= Financial Services Act 2010 =

The Financial Services Act 2010 (c. 28) is an Act of the Parliament of the United Kingdom which regulates bonuses paid to employees of banks.

It was announced on 27 September 2009 by Prime Minister Gordon Brown on The Andrew Marr Show on BBC One. Brown said that the new law would be included in the next Queen's speech and was the result of talks at the G20 summit in Pittsburgh where other countries were looking at similar action. He also said that the Act's purpose would be to ensure that bankers after the global economic crisis do not go back to "business as usual".

The overall purpose of the Act is "to improve levels of confidence in the banking sector by limiting its losses and by supporting its economic revival.

The Act received Royal assent on 8 April 2010." It came into effect on 8 June 2010.
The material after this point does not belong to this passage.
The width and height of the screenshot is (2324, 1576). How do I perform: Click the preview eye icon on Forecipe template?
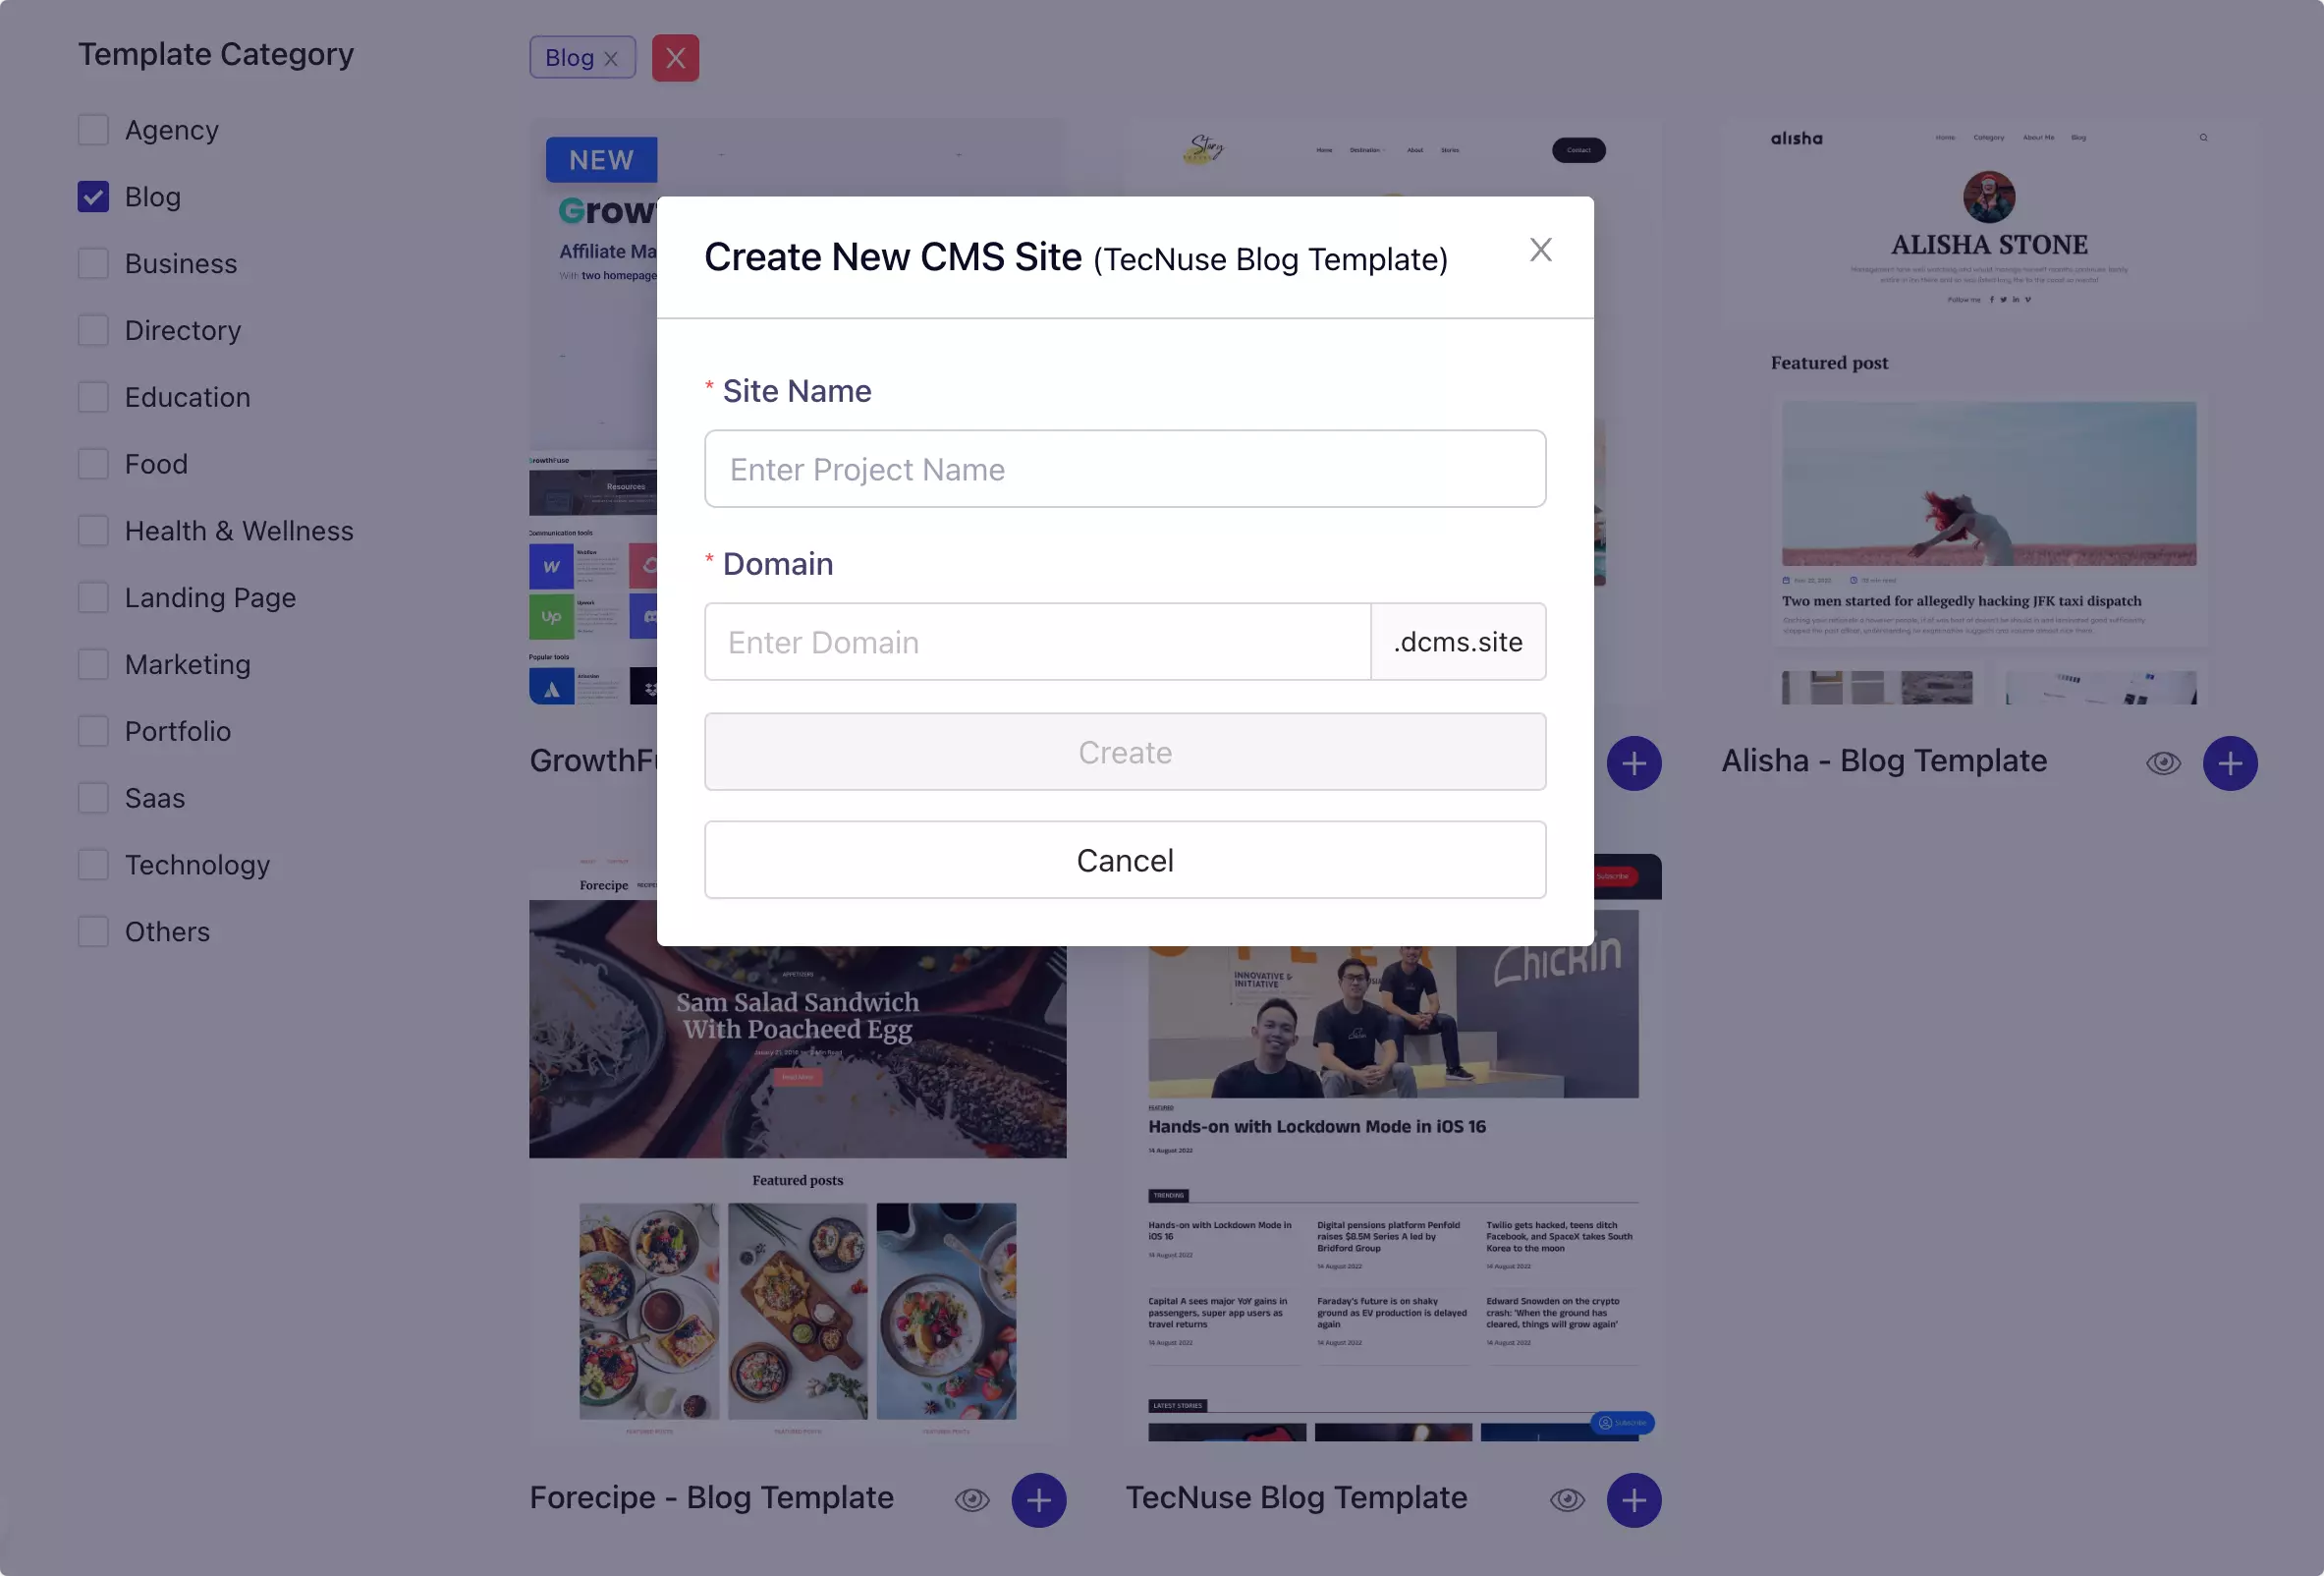(972, 1498)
The Act was called in 2010 "a milestone with regard to the regulation of the financial sector in the UK."

==Provisions==
The Act has amongst its several provisions:
1. to require rules for remuneration of "authorised persons," (Para. 11)
2. to include penalties for banks that do not follow a set of standards for methods of remuneration, and a "resolution plan," (Para. 12, 14)
3. to prohibit or to "require disclosure of," Short selling. (Para. 13)

In particular, the remuneration provisions are designed to reduce systemic risk, or "risk culture".